4 Social Media ROI Misconceptions
Social media ROI (return on investment) has been a hot topic for years. Unfortunately, it’s also a topic that is widely misunderstood. Whenever you find an article on social media ROI, you’re likely to be greeted by one of the following four misconceptions. Let’s take a look at them and find out why they are not always correct.
1. Social Media ROI = Followers, Fans, and Engagement
While your number of followers and fans can be an indicator of a successful social media campaign, they are not always always an indicator of whether you are getting leads and sales from social media. There are a number of reasons for this.
- Some of your Twitter followers and Facebook fans could be following you just for the valuable information you provide on your blog.
- Some of your Twitter followers may use a keyword based following automation software which means they did not actually make the decision to follow you based on interest in your business.

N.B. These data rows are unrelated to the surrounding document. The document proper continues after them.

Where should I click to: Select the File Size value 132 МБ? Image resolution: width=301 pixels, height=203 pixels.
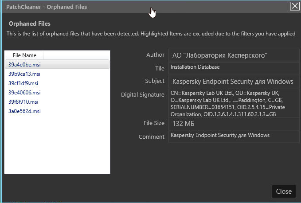tap(234, 124)
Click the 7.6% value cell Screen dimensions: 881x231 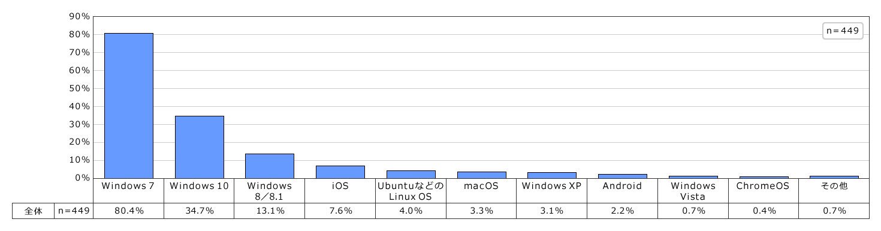click(340, 211)
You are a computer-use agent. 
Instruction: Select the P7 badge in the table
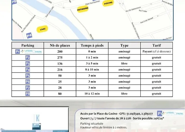pyautogui.click(x=27, y=88)
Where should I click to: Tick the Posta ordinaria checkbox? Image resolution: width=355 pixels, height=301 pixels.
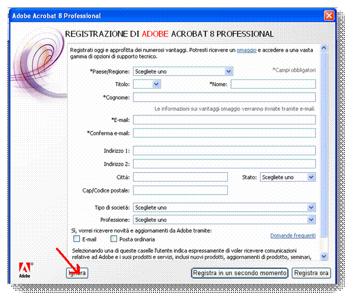tap(114, 239)
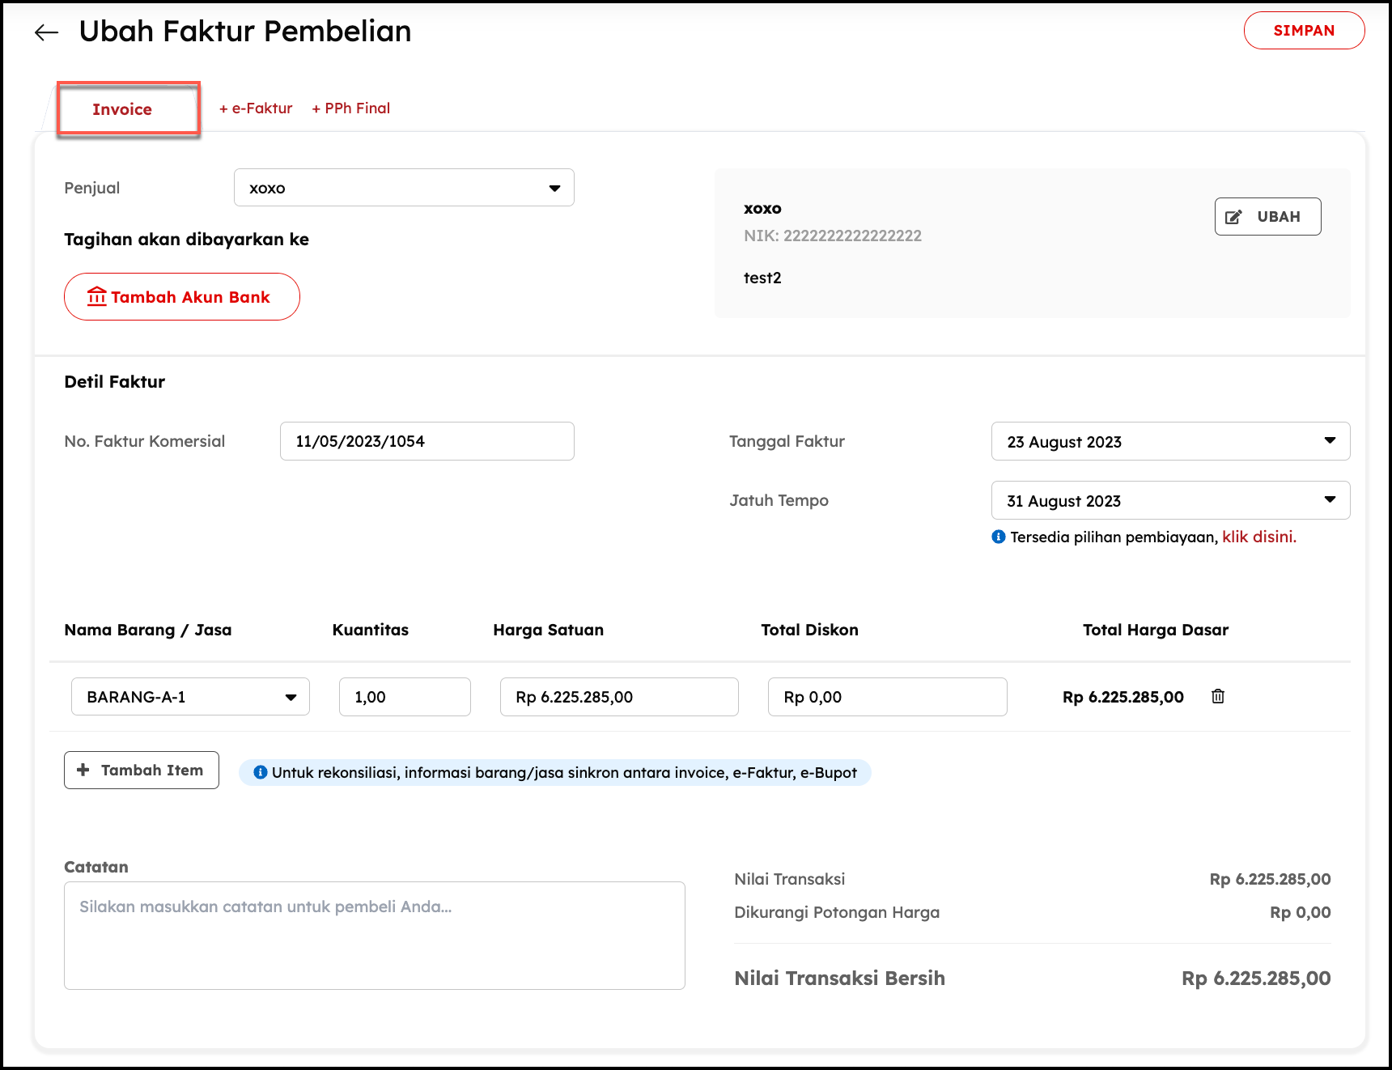Follow the 'klik disini' link
The image size is (1392, 1070).
point(1258,537)

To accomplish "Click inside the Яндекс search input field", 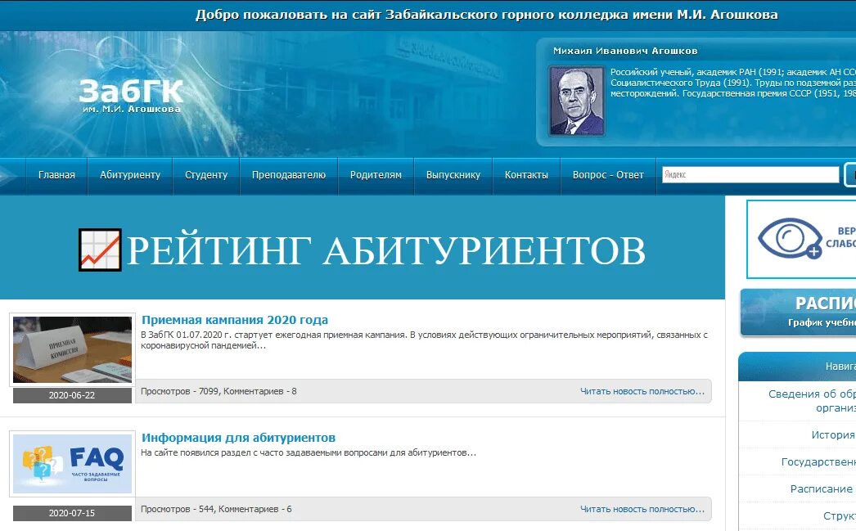I will [x=749, y=173].
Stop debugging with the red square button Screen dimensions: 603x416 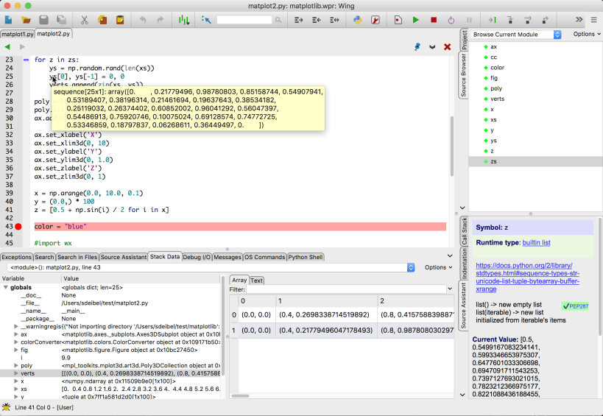pos(434,20)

- Some of your Twitter followers may be bots. You can find out if you actually have real followers by using the Fake Follower Checker.
- Some of your Twitter followers and Facebook fans may be competitors researching new approaches to their own social media campaign.
- Some of your Facebook fans may be other businesses looking to market themselves on your page by interacting in hopes that your fans will click through to their page.
Similarly, engagement isn’t always a good judge of ROI. While providing great content to your audience through your blog and social media updates is an awesome way to build authority in your industry, a lot of your engagement may stem from people who share those blogs posts and updates with their followers. Using the various social media tools out there is a good way to see if you're getting the right kind of engagement.
If you employ tactics that are designed to increase engagement such as asking random questions, you may be getting engagement that doesn’t necessarily relate to your business. While the engagement you receive may result in leads and conversions, it is not always guaranteed.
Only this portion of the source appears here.